On May 31, the Pennsylvania State Supreme Court ruled that municipalities are required to enact ordinances, due to the state’s Intergovernmental Cooperation Act (ICA), in order for municipal officers to be permitted to participate in arrests that occur outside their own jurisdiction, other than in the case of an emergency.

The change affects many departments across the state that have previously utilized agreements through Pennsylvania’s Municipal Police Jurisdiction Act (MPJA) for staffing cooperative DUI task forces and sobriety checkpoints without having any approval from elected municipal officials — which the court rules did not meet the guidelines in the ICA.

“The ordinance of each municipal governing body must reflect its local control over the precise nature of the cooperation with the other municipalities, as it must include an agreement with regard to duration, purposes and objectives, financing and the organizational structure necessary to implement the cooperation agreement,” the court decision noted.

Locally, this will affect the Venango County DUI Task Force.
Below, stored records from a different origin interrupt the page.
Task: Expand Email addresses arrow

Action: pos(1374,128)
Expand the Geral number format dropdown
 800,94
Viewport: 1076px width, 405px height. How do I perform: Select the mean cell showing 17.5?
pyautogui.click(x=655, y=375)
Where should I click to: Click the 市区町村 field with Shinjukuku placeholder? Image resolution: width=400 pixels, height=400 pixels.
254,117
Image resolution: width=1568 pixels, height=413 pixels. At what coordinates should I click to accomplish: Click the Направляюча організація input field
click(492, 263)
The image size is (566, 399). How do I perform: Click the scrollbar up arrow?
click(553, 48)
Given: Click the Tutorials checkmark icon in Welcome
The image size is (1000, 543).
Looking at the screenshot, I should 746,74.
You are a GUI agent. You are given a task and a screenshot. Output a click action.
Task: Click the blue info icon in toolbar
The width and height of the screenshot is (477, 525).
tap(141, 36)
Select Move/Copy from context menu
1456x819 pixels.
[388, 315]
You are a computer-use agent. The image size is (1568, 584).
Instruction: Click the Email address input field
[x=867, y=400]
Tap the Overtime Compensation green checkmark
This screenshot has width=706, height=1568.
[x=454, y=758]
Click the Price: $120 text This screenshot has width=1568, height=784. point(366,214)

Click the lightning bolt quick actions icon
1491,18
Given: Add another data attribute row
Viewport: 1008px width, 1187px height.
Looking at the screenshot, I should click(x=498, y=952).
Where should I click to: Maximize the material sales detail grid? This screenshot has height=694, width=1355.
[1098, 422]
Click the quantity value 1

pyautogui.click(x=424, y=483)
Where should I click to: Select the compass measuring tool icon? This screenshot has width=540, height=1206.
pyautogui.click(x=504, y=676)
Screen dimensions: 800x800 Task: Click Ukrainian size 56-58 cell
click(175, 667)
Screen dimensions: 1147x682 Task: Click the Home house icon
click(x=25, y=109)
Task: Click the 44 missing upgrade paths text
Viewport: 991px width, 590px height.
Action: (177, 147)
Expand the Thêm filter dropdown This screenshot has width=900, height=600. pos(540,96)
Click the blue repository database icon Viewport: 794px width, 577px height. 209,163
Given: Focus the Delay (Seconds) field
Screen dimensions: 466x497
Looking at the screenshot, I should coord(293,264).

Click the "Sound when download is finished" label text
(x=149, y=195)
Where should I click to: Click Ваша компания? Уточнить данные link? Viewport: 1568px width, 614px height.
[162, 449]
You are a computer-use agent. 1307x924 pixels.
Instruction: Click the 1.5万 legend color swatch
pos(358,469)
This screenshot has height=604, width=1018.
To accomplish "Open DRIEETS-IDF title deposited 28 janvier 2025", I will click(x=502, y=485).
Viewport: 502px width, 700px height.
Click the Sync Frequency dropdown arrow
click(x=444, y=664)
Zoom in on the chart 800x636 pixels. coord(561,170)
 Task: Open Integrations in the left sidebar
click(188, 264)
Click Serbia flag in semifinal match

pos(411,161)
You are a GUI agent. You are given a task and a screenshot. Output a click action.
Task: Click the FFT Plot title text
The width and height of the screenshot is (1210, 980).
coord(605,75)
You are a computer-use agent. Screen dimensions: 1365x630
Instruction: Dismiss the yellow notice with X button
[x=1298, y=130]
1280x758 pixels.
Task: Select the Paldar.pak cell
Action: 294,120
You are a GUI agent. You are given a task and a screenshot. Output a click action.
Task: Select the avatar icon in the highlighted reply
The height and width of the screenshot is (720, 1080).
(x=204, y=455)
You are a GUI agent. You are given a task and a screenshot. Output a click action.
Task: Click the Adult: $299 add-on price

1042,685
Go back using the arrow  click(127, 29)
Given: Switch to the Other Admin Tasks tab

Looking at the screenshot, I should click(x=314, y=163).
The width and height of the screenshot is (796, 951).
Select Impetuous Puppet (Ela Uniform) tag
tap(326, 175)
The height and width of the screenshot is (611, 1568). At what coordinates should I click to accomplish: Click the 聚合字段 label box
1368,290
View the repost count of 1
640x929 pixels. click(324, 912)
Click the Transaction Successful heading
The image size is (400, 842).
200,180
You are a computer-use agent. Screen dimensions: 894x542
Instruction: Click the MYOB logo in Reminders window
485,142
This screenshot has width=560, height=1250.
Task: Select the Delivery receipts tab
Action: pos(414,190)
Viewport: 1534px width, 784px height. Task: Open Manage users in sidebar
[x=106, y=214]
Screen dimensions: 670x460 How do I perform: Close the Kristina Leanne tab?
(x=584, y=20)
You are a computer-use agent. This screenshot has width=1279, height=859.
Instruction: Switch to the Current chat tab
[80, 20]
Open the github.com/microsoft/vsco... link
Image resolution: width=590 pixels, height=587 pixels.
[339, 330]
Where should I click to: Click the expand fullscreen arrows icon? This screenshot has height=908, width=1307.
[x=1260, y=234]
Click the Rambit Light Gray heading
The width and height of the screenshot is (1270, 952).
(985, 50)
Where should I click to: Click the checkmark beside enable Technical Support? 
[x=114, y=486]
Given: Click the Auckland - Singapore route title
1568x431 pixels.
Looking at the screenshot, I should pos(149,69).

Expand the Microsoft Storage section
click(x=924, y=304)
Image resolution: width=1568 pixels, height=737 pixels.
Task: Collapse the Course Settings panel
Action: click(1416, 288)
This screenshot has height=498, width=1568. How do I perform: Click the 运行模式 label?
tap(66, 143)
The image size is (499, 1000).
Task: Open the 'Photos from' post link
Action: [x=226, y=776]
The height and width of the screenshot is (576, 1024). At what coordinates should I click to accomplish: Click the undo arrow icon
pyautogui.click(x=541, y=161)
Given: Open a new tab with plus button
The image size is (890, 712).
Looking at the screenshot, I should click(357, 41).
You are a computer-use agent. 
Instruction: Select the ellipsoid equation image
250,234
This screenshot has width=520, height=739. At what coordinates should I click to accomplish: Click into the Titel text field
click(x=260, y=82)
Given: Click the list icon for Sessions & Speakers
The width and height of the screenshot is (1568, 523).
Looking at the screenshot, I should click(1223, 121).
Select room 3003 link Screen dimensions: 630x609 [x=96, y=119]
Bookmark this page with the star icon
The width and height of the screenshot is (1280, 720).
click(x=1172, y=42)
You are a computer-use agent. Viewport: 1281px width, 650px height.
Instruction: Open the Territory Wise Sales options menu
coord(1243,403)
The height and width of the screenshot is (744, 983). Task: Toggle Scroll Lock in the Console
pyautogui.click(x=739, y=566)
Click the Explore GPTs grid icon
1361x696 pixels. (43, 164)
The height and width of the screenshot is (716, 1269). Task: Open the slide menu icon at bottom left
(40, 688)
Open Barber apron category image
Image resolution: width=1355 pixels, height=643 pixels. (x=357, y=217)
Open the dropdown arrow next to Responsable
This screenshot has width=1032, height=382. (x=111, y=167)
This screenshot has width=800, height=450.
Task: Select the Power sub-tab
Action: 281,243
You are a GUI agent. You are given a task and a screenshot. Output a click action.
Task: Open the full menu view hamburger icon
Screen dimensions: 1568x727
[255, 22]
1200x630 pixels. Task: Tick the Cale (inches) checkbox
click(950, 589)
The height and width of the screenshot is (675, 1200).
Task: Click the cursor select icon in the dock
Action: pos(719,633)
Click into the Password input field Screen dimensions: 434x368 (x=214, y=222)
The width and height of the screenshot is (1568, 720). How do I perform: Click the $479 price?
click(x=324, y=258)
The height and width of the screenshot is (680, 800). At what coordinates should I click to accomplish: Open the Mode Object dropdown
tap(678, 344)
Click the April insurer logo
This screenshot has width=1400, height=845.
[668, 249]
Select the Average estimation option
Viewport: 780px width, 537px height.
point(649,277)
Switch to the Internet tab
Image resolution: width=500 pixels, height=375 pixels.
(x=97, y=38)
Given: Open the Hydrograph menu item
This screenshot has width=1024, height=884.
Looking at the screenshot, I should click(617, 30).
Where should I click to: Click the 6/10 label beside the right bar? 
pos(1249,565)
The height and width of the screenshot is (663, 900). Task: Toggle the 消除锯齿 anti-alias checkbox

According to Chief Kevin Anundson, of the Franklin Police Department, who heads up the local task force, DUI Task Force checkpoints are currently “on hold” for the moment.

Chief Anundson told exploreVenango.com that locally, not only are multiple municipal police department involved in the task force, but the Venango County Sheriff’s Department and local court supervision officers also participate, as well.

“We always need people,” Anundson noted.

According to Anundson, in the meantime, local departments will focus on roving patrols in their own jurisdictions.

Initially, the issue with the task forces came to light following an appeal of a case against 34-year-old Molly Hlubin, of Buffalo, N.Y., on a drunk-driving conviction that stemmed from an arrest at a Robinson Township, Allegheny County checkpoint in 2013.

According to court documents, Hlubin’s blood-alcohol content measured about 0.15%, well above the legal limit; however, Hlubin was first questioned by Sergeant Douglas Ogden, who was, at that time, an officer with Moon Township Police.

The order handed down by the state Supreme Court noted that “because the task force in which Sergeant Ogden was participating was not authorized by a joint agreement compliant with the ICA, and because his actions were not authorized pursuant to an exception under MPJA, all evidence gathered at the sobriety checkpoint against Hlubin must be suppressed,” and Hlubin’s case was overturned.

Nevertheless, the state Supreme Court ruling does not eliminate sobriety checkpoints.

According to a published article in Triblive.com, the PA DUI Association advised local police departments that until further notice, they should focus enforcement efforts on roving patrols in which officers pull over cars driven by suspected drunken or drugged drivers in the municipalities where they work.

The PA DUI Association also urged the local police departments to continue conducting checkpoints as long as they used their own officers.

The association said departments could also reach out to local Pennsylvania State Police to see if they could offer troopers to help out with checkpoint operations when needed.